In the opening minutes of Best Interests (Monday and Tuesday), an estranged middle-aged couple made their separate ways to court, pausing outside it to look at each other with a mixture of furious reproach and overwhelming regret. From there we cut to a scene that perhaps overdid the evocation of Happier Times as the same pair laughed endlessly together on a train, before nipping off to the toilet for a spot of giggly conjugal naughtiness. Once they got home and picked up their two daughters from a neighbour, they soon showed what terrific and loving parents they were too – not least to 11-year-old Marnie, whose muscular dystrophy meant she needed especial care.
But then, just as husband Andrew (Michael Sheen) was celebrating the end of a happy day with some Stone Roses and a joint, Marnie suddenly developed an infection and needed the latest of her many trips to hospital.
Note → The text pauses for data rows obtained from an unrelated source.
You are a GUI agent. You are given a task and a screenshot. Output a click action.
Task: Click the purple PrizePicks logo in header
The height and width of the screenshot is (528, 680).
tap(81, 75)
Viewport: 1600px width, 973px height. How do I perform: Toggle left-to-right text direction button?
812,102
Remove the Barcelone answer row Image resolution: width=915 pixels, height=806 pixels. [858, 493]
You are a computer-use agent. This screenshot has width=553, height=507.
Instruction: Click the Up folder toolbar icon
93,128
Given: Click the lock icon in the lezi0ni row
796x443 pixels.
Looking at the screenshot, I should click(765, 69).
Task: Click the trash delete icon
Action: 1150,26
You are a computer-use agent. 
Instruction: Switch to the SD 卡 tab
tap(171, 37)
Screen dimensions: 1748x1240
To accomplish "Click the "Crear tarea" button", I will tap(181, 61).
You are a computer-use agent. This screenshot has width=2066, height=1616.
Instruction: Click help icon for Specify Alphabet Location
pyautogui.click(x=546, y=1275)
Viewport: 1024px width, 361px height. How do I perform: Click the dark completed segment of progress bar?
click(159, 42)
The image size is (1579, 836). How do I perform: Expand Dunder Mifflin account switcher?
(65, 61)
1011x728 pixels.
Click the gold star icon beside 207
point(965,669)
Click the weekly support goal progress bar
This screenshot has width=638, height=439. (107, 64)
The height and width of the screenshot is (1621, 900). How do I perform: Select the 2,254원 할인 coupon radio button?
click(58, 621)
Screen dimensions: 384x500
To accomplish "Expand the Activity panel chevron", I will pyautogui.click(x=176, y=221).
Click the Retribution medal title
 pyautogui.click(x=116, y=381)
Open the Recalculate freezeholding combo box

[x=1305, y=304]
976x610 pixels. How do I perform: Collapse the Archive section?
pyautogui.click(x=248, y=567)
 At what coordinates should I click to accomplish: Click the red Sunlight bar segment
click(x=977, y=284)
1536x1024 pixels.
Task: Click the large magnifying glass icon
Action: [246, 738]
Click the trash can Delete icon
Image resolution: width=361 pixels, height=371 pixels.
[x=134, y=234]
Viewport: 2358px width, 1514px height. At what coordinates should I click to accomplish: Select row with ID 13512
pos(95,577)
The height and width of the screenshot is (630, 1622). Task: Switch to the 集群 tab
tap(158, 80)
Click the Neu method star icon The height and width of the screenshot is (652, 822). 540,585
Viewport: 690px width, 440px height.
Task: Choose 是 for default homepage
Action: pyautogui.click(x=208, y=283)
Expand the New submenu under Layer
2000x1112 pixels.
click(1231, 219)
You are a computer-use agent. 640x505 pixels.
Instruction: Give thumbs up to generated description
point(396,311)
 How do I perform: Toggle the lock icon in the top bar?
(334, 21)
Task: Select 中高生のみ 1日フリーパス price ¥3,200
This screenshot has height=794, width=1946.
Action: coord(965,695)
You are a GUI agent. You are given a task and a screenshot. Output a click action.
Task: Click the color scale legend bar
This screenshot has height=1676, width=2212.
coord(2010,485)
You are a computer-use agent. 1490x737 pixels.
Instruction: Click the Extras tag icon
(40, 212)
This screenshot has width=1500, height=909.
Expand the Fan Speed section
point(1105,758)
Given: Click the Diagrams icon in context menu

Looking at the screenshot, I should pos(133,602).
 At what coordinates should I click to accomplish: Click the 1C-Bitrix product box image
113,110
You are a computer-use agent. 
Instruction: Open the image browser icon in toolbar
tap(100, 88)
There was, however, one big difference from her previous visits: this time she didn’t get better. Instead, after several weeks of unavailing treatment, her doctor Samantha ominously introduced Marnie’s parents to a palliative-care consultant and recommended that they seriously consider allowing her to die – the alternative being a lot more pain, a lot more brain damage and no realistic chance of recovery.
You could see the programme as four separate, beautifully acted and equally powerful tragedies
Even so, mother Nicci (Sharon Horgan) was having none of it. Holding on tight to her mantra about Marnie being a fighter (‘She’s wilful’), she refused to accept the verdict of the doctor, the hospital’s ethics board or the mediator brought in, as Nicci saw it (possibly rightly), to rubber-stamp her daughter’s medically decided fate.